Records for locating words and elements:
________________________

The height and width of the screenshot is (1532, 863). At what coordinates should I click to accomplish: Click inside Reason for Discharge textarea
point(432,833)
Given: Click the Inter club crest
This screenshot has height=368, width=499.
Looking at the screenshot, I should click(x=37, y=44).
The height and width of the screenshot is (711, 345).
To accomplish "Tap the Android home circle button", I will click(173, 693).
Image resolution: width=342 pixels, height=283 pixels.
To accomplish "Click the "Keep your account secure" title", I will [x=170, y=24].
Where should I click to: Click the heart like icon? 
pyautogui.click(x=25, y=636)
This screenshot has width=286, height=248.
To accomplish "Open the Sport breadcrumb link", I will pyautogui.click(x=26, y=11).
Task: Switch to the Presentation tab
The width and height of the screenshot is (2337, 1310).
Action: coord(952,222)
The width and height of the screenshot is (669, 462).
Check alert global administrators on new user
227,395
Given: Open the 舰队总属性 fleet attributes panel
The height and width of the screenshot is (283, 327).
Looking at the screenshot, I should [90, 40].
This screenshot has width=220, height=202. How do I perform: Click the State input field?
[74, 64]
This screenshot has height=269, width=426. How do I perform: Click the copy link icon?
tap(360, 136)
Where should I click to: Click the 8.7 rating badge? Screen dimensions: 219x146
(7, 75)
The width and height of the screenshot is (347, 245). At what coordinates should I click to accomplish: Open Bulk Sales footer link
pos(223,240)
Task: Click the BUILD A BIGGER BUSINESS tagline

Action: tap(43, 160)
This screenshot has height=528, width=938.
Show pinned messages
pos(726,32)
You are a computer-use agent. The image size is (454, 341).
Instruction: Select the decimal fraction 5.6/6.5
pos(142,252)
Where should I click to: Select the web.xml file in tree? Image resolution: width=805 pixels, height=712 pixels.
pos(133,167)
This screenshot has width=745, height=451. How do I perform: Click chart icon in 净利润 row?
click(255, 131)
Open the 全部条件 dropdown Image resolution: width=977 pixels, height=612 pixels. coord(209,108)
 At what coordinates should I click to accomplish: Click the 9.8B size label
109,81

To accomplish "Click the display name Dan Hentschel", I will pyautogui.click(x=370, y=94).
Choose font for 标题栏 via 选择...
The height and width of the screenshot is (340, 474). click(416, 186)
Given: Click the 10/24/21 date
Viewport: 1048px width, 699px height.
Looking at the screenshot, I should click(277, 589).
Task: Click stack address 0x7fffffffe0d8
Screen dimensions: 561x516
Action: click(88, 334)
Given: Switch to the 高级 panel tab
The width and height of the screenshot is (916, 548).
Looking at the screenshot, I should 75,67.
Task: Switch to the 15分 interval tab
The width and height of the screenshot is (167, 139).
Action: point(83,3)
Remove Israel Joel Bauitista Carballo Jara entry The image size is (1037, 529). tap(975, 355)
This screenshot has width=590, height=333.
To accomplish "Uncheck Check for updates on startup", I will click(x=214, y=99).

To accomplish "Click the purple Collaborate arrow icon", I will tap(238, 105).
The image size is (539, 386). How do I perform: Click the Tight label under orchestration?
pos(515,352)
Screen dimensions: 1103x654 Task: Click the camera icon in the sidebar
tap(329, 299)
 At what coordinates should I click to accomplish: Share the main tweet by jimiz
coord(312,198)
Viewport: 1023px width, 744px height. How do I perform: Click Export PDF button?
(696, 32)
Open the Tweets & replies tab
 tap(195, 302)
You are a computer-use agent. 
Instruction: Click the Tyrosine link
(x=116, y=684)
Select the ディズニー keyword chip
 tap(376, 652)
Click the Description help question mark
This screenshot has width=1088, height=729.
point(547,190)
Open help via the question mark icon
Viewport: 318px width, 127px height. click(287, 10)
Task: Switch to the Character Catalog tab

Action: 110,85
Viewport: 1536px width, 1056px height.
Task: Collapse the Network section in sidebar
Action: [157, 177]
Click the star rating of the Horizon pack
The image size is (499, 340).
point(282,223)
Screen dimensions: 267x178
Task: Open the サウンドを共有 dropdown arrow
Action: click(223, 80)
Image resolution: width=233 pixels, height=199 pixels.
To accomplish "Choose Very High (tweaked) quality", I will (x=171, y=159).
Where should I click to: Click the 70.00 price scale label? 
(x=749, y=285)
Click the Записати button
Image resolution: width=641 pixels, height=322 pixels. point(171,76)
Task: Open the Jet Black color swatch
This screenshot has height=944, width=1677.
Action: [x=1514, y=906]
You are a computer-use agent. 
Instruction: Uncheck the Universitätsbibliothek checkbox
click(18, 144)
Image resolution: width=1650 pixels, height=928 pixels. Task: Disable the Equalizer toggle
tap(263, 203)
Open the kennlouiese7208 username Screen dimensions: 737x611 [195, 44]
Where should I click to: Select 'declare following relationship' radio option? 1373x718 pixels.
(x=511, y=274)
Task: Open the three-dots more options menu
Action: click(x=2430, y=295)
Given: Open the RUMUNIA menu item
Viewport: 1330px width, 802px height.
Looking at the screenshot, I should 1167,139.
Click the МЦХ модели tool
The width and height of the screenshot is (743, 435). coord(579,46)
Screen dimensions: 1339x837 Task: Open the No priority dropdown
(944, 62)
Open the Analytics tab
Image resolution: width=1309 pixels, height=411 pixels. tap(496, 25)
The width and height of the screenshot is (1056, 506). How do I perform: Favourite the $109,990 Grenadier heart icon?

________________________

Copy out, without changes, the lines of the data from the line containing "Where should I click to: Select 'declare" through the last line of the data, inclusive.

Where should I click to: Select 'declare following relationship' radio option? 1373x718 pixels.
(x=511, y=274)
Task: Open the three-dots more options menu
Action: click(x=2430, y=295)
Given: Open the RUMUNIA menu item
Viewport: 1330px width, 802px height.
Looking at the screenshot, I should 1167,139.
Click the МЦХ модели tool
The width and height of the screenshot is (743, 435). coord(579,46)
Screen dimensions: 1339x837 Task: Open the No priority dropdown
(944, 62)
Open the Analytics tab
Image resolution: width=1309 pixels, height=411 pixels. tap(496, 25)
The width and height of the screenshot is (1056, 506). How do I perform: Favourite the $109,990 Grenadier heart icon?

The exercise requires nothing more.